一回、二回と、目覚めの催促をするように。
重たい瞼を開くと輝き揺れる金色と、その背後に七色の光が見える。
その輝きが髪で、七色がなんなのか。
私が理解した瞬間には私の頬に触れていた手は離れた。
「お姉さまが鬼よ、頑張って探してね」
起きたての耳に届いた声はとても小さく、か細いもの。
言うだけ言ってすぐに離れたのだろう気配も足音もすぐに感じられなくなる。遠のく姿を捕まえようと手を伸ばしてみたけれど、見慣れた揃いのネグリジェはすぐに消え、目の前は見慣れた紅色一色だけになってしまう。
眼前の紅に手を伸ばす。半分押し開けられていた棺の天板に手をかけ半身を起こすと、私の目覚ましは既にどこへと消えた後のようだった。
私を誘った声を探すように起きて、一度羽を伸ばす。
あの子とは違う白い皮膜を広げると先端が少し熱い。
痛むほどではなかったが差し込む日に焼かれ僅かに焦げる我が翼。薄い煙を上げた先端に当たっていた光を追うと半分開けられたカーテンと、外されたタッセルが床に転がっていた。
「こんなに明るい時間からまた悪戯をして‥‥仕方がないわね」
翼から伸びる煙を払うようふわり、浮かんで、くるりと廻る。
緩く廻りながら身体を流し、形だけは置いてある鏡の前に降り立つ。
そのまま寝間着の姿で数秒待つと、いつもはすぐに現れる私の従者が今日は姿を見せない。
私が目覚めたのに来ないなんて、あの子といいなにかあったのだろうか。
考えながらストールを一枚羽織り、とりあえず部屋を出た。
「あら、もうお目覚めですか?」
歩きながら考えていたら声を掛けられた。
声に目を向けると廊下の角で佇む従者、両手にはこれから干すのだろう、洗いたての洗濯物。
「起こされたのよ、あの子を見なかった?」
「私はお見かけしてませんよ」
「ならいい、とりあえず捕まえてくるわ」
「頑張ってください、見つけてもらうまではお着替えもしないと言われてましたし‥‥お揃いになりましたらアフタヌーンティーにしましょう。あ、プリンもすぐに焼き上がるとお伝え下さいね」
あの子が好む赤のストールを差し出しながらそう言い切って、すぐに消えた従者。
遠くの方で聞こえた足音からすれば私とは逆方向へ向かったようだ。
「主に伝言させるなんて‥‥まぁ、いいわ」
きっとグルなんでしょうし。
私の心を差し向けるように鳴った物音を立てる態とらしいメイドには見もせず、そのまま歩む。

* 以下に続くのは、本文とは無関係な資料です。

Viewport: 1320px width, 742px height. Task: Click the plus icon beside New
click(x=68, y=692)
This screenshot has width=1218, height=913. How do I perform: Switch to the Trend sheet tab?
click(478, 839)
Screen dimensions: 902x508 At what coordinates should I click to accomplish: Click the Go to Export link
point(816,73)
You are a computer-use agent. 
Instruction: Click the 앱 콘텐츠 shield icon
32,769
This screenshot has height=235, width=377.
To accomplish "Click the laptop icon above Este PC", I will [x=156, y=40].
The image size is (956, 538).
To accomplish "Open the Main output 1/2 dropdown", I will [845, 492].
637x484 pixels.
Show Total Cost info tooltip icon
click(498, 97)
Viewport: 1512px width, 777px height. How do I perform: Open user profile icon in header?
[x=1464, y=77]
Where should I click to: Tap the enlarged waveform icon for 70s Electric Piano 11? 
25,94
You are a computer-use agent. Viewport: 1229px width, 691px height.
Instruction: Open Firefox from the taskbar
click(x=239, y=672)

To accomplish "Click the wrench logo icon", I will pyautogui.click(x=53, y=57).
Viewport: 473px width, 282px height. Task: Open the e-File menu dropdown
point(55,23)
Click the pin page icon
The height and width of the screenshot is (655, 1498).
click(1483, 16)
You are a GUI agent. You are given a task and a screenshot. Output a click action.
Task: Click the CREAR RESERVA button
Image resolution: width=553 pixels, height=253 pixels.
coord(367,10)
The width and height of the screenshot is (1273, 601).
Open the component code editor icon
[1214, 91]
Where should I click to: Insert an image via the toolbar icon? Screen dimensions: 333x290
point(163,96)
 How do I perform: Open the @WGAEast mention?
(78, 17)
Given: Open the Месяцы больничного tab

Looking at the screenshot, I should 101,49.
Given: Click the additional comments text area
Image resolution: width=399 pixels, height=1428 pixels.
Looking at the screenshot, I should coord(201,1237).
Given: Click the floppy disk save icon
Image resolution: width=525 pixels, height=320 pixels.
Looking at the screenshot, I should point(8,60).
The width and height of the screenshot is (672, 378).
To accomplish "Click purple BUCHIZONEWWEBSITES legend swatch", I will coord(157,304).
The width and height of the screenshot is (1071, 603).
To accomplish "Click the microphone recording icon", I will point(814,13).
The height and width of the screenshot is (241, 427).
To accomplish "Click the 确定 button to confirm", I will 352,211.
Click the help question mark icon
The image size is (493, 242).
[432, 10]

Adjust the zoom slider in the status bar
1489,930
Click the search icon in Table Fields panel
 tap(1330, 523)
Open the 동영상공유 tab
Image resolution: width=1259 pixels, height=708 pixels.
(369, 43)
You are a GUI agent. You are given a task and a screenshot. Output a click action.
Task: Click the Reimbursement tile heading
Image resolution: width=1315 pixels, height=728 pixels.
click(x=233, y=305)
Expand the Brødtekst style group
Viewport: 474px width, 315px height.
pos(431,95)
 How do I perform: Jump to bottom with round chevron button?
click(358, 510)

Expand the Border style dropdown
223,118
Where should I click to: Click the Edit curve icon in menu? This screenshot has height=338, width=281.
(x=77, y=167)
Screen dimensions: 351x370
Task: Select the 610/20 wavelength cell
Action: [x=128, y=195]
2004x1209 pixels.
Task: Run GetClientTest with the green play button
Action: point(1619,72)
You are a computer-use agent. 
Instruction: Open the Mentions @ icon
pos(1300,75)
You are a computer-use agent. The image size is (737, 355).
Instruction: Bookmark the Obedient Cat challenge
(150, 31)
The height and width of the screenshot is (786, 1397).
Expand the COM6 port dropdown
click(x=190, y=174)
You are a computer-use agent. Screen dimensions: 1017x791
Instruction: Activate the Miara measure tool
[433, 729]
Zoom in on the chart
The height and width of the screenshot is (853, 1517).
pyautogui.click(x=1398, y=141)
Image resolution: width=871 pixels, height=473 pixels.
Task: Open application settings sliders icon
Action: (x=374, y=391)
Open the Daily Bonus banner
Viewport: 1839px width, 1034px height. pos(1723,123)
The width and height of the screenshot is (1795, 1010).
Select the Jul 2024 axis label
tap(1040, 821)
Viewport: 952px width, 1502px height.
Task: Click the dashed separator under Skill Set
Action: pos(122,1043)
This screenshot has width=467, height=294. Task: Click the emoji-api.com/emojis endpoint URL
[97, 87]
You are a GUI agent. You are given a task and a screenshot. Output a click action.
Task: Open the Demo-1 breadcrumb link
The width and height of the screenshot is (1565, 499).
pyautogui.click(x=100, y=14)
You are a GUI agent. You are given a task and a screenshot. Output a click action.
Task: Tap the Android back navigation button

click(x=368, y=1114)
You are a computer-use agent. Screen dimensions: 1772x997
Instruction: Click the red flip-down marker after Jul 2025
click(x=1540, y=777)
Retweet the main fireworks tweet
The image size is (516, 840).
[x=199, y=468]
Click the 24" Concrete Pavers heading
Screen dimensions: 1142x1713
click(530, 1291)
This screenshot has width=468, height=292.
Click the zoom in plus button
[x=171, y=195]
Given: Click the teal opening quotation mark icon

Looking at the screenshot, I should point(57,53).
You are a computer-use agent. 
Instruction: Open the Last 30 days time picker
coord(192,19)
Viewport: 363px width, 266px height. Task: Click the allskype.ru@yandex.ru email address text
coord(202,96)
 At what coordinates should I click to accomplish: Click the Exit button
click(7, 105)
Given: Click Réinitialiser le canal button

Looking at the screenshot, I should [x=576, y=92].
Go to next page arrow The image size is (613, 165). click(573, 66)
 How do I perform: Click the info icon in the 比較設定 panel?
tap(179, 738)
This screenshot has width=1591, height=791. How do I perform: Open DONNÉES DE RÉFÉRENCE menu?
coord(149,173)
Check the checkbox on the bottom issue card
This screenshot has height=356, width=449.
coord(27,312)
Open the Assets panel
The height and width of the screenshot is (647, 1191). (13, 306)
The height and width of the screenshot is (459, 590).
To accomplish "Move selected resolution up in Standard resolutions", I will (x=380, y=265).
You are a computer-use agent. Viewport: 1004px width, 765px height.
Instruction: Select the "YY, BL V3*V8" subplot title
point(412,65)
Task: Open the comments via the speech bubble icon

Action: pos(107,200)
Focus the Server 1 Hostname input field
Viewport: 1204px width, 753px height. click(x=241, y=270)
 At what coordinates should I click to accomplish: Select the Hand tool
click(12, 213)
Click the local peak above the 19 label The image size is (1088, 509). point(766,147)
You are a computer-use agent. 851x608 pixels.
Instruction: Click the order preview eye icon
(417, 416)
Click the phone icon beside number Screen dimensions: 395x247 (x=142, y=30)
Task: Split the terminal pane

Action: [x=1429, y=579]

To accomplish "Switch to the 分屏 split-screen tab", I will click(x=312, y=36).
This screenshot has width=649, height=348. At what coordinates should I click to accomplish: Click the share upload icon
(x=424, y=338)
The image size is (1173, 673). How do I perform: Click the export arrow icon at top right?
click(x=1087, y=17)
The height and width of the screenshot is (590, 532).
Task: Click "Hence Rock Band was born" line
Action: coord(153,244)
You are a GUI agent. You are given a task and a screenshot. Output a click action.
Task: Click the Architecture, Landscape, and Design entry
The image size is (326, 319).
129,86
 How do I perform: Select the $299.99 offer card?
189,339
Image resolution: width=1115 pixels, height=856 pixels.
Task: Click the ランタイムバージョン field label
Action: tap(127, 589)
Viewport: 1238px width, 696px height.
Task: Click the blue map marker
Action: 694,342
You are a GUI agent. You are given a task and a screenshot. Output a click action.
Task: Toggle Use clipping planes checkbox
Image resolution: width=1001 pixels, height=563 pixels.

向かう先はキッチン、あの子はきっとそこにいる。協力者の手を借りて隠れるならきっとあそこだろう、そう確信してキッチンの扉を開けると、開いたドアの裏側に膝と羽をたたんだ誰かを見つけた。
「見つけたわ」
屈んで小さくなった背に声をかけそっと手を伸ばすと、預かったストールが肩に触れる前に、サイドテールを揺らしながらイタズラな笑みが立ち上がる。
「最初に見つかっちゃったわ、つまんないの」
「さぁ、お終いにしてお茶にしましょう」
「まだだよ? 後三人いるもの、頑張ってねお姉さま」
見つけて終わり、後は優雅にお茶の時間。
そう思っていたけれどなるほど、そういう趣向なのか、二人の言う
私が気がつくと楽しげに笑い、愛らしい八重歯を見せる一人目。薄れていくその笑顔に一人だけズルしてダメよと言ってみたがきかず、微笑みを強められ静かに消えていくだけだった。
後三人、楽しいおしゃべりはまだもう少し先という事ね‥‥
それなら真剣に探してみる事にしよう。
一人残されたキッチンで、私は気合を入れた。
誰も見ていないというのに、何故か大げさに、気合を入れた。